__PROVIDED PASSAGE__.
Indonesian diplomat (born 1970)

Muhsin Syihab (born 5 June 1970) is a career diplomat who is currently serving as ambassador to Canada, with concurrent accreditation as a permanent representative to the International Civil Aviation Organization (ICAO), since 2025. Prior to this appointment, he held the position of senior advisor (expert staff) to the foreign minister for inter-institutional relations.

== Early life and education ==
Born on 5 June 1970, in Sumenep, Madura, Muhsin initially aspired to become a physician. However, his ambition shifted to diplomacy after he became captivated by the work of former Indonesian foreign ministers, Mochtar Kusumaatmadja and Ali Alatas, whose views on foreign policy in various forums greatly impressed him. In 1989, he began studying international relations at the Gadjah Mada University. During his time as a student activist, he was influenced by his intensive discussions with and the high integrity of his lecturers and senior students, including academicians such as Ichlasul Amal, Mochtar Mas'oed, Amien Rais, and Yahya Muhaimin. He also took an active role in the Sumenep Friendship Forum (FORSIP).

== Career ==
Muhsin joined the foreign ministry in March 1996. In 2009, Muhsin was assigned to the economic section of the permanent representative to the United Nations in Geneva with the rank of first secretary, where he arrived on 29 May 2009. During his tenure, Indonesia was elected as one of the members of the High Level Taskforce (HLT) on Global Framework for Climate Services and as leader of the G77+China group in the UN Trade and Development. He was promoted to the rank of counselor sometime between 2012 and 2013 before leaving Geneva in late 2013.

__AIM OF THE EXERCISE__.
List every person named in the Muhsin Syihab biography above, other than Muhsin Syihab himself.

__DATA PROVIDED__.
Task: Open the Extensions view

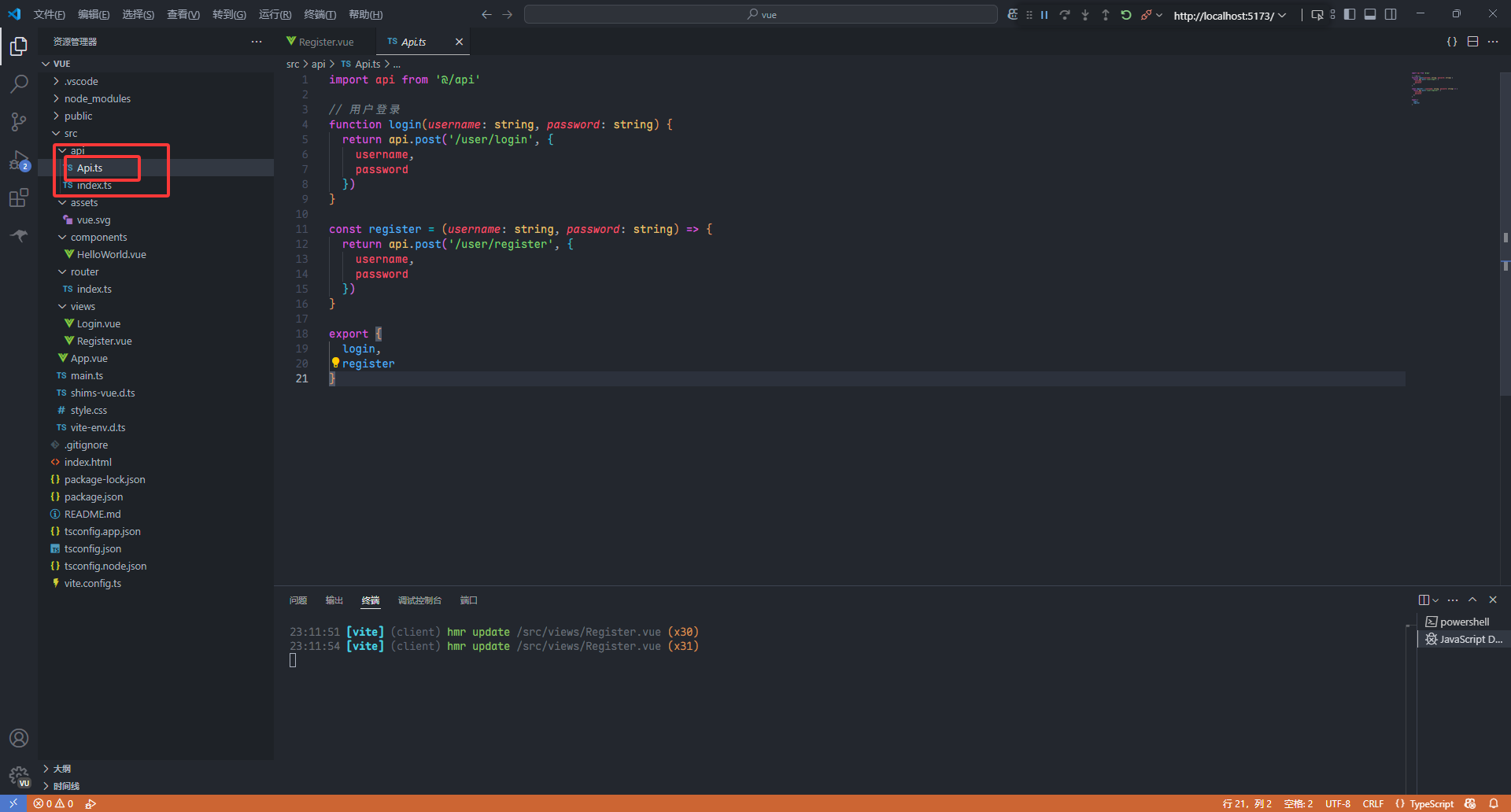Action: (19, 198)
--
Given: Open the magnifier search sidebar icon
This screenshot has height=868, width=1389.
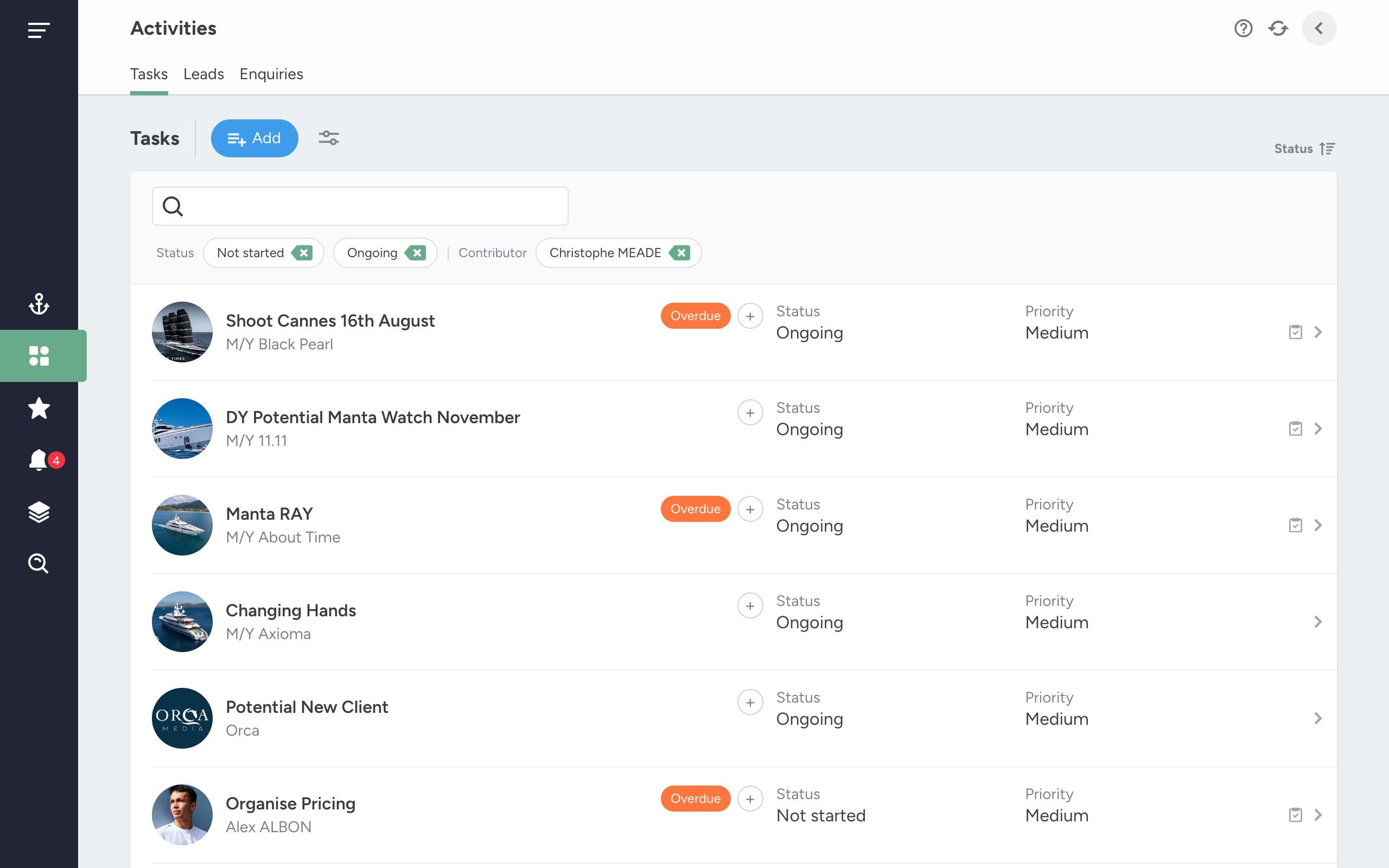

__REPLY__.
Mochtar Kusumaatmadja
Ali Alatas
Ichlasul Amal
Mochtar Mas'oed
Amien Rais
Yahya Muhaimin